(Records from a data source)
########

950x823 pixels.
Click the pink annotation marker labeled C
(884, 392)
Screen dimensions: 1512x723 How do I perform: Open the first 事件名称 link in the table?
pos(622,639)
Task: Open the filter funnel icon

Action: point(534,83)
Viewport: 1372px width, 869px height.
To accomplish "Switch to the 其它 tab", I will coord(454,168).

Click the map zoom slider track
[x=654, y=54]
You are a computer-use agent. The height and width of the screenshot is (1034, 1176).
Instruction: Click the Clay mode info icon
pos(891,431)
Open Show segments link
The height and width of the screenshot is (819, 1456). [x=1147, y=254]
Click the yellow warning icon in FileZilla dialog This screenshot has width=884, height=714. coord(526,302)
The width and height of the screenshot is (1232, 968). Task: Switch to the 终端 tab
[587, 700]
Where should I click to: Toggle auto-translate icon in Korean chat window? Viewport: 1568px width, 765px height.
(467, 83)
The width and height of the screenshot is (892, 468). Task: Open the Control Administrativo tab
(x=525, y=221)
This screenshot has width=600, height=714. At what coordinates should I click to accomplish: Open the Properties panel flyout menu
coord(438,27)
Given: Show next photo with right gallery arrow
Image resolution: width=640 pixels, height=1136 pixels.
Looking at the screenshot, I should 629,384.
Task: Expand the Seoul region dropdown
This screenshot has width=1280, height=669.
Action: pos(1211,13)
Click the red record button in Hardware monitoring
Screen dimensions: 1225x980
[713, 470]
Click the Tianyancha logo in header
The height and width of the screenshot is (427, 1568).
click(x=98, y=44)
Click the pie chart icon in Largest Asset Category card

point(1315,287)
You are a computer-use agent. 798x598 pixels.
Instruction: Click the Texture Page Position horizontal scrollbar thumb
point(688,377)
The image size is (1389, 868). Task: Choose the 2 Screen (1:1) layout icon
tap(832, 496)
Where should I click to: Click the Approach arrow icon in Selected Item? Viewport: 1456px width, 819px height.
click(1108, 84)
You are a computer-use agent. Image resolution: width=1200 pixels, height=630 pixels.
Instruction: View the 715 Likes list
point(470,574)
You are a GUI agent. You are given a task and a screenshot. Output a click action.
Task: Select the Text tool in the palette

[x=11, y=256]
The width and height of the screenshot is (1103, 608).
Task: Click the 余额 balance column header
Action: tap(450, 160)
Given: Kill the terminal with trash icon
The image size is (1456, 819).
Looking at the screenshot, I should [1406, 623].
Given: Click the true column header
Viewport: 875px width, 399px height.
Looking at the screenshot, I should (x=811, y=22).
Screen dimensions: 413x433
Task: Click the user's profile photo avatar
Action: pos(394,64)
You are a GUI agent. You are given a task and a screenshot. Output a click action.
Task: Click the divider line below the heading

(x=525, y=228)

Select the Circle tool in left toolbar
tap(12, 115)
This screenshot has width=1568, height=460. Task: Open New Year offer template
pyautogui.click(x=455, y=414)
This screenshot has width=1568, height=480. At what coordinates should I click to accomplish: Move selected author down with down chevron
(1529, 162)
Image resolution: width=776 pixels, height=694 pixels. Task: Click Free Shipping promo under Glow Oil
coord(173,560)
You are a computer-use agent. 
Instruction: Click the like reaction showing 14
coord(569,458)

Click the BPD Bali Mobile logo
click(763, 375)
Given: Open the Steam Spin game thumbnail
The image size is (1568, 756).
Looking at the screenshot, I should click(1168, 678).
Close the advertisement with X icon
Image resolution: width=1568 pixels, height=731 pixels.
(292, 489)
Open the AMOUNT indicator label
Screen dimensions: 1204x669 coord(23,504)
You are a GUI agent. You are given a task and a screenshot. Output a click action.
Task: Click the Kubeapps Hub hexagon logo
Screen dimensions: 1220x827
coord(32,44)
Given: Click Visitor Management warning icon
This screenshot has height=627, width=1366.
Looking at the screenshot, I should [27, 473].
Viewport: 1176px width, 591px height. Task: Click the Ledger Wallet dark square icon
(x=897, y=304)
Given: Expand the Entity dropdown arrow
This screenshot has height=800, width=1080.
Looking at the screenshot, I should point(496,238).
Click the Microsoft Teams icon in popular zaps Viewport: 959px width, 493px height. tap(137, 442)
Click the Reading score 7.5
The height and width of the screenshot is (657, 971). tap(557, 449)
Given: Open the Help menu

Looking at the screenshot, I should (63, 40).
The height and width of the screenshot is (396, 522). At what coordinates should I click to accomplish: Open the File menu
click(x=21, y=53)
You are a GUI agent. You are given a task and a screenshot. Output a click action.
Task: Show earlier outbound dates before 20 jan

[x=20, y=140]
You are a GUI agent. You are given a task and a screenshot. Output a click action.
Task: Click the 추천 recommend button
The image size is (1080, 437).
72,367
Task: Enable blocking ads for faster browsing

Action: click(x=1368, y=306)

########

- **What you need to do**
Quote every one of the records above word for word.

- **Exercise response**
950x823 pixels.
Click the pink annotation marker labeled C
(884, 392)
Screen dimensions: 1512x723 How do I perform: Open the first 事件名称 link in the table?
pos(622,639)
Task: Open the filter funnel icon

Action: point(534,83)
Viewport: 1372px width, 869px height.
To accomplish "Switch to the 其它 tab", I will coord(454,168).

Click the map zoom slider track
[x=654, y=54]
You are a computer-use agent. The height and width of the screenshot is (1034, 1176).
Instruction: Click the Clay mode info icon
pos(891,431)
Open Show segments link
The height and width of the screenshot is (819, 1456). [x=1147, y=254]
Click the yellow warning icon in FileZilla dialog This screenshot has width=884, height=714. coord(526,302)
The width and height of the screenshot is (1232, 968). Task: Switch to the 终端 tab
[587, 700]
Where should I click to: Toggle auto-translate icon in Korean chat window? Viewport: 1568px width, 765px height.
(467, 83)
The width and height of the screenshot is (892, 468). Task: Open the Control Administrativo tab
(x=525, y=221)
This screenshot has width=600, height=714. At what coordinates should I click to accomplish: Open the Properties panel flyout menu
coord(438,27)
Given: Show next photo with right gallery arrow
Image resolution: width=640 pixels, height=1136 pixels.
Looking at the screenshot, I should 629,384.
Task: Expand the Seoul region dropdown
This screenshot has width=1280, height=669.
Action: pos(1211,13)
Click the red record button in Hardware monitoring
Screen dimensions: 1225x980
[713, 470]
Click the Tianyancha logo in header
The height and width of the screenshot is (427, 1568).
click(x=98, y=44)
Click the pie chart icon in Largest Asset Category card

point(1315,287)
You are a computer-use agent. 798x598 pixels.
Instruction: Click the Texture Page Position horizontal scrollbar thumb
point(688,377)
The image size is (1389, 868). Task: Choose the 2 Screen (1:1) layout icon
tap(832, 496)
Where should I click to: Click the Approach arrow icon in Selected Item? Viewport: 1456px width, 819px height.
click(1108, 84)
You are a computer-use agent. Image resolution: width=1200 pixels, height=630 pixels.
Instruction: View the 715 Likes list
point(470,574)
You are a GUI agent. You are given a task and a screenshot. Output a click action.
Task: Select the Text tool in the palette

[x=11, y=256]
The width and height of the screenshot is (1103, 608).
Task: Click the 余额 balance column header
Action: tap(450, 160)
Given: Kill the terminal with trash icon
The image size is (1456, 819).
Looking at the screenshot, I should [1406, 623].
Given: Click the true column header
Viewport: 875px width, 399px height.
Looking at the screenshot, I should (x=811, y=22).
Screen dimensions: 413x433
Task: Click the user's profile photo avatar
Action: pos(394,64)
You are a GUI agent. You are given a task and a screenshot. Output a click action.
Task: Click the divider line below the heading

(x=525, y=228)

Select the Circle tool in left toolbar
tap(12, 115)
This screenshot has width=1568, height=460. Task: Open New Year offer template
pyautogui.click(x=455, y=414)
This screenshot has width=1568, height=480. At what coordinates should I click to accomplish: Move selected author down with down chevron
(1529, 162)
Image resolution: width=776 pixels, height=694 pixels. Task: Click Free Shipping promo under Glow Oil
coord(173,560)
You are a computer-use agent. 
Instruction: Click the like reaction showing 14
coord(569,458)

Click the BPD Bali Mobile logo
click(763, 375)
Given: Open the Steam Spin game thumbnail
The image size is (1568, 756).
Looking at the screenshot, I should click(1168, 678).
Close the advertisement with X icon
Image resolution: width=1568 pixels, height=731 pixels.
(292, 489)
Open the AMOUNT indicator label
Screen dimensions: 1204x669 coord(23,504)
You are a GUI agent. You are given a task and a screenshot. Output a click action.
Task: Click the Kubeapps Hub hexagon logo
Screen dimensions: 1220x827
coord(32,44)
Given: Click Visitor Management warning icon
This screenshot has height=627, width=1366.
Looking at the screenshot, I should [27, 473].
Viewport: 1176px width, 591px height. Task: Click the Ledger Wallet dark square icon
(x=897, y=304)
Given: Expand the Entity dropdown arrow
This screenshot has height=800, width=1080.
Looking at the screenshot, I should point(496,238).
Click the Microsoft Teams icon in popular zaps Viewport: 959px width, 493px height. tap(137, 442)
Click the Reading score 7.5
The height and width of the screenshot is (657, 971). tap(557, 449)
Given: Open the Help menu

Looking at the screenshot, I should (63, 40).
The height and width of the screenshot is (396, 522). At what coordinates should I click to accomplish: Open the File menu
click(x=21, y=53)
You are a GUI agent. You are given a task and a screenshot. Output a click action.
Task: Show earlier outbound dates before 20 jan

[x=20, y=140]
You are a GUI agent. You are given a task and a screenshot. Output a click action.
Task: Click the 추천 recommend button
The image size is (1080, 437).
72,367
Task: Enable blocking ads for faster browsing

Action: click(x=1368, y=306)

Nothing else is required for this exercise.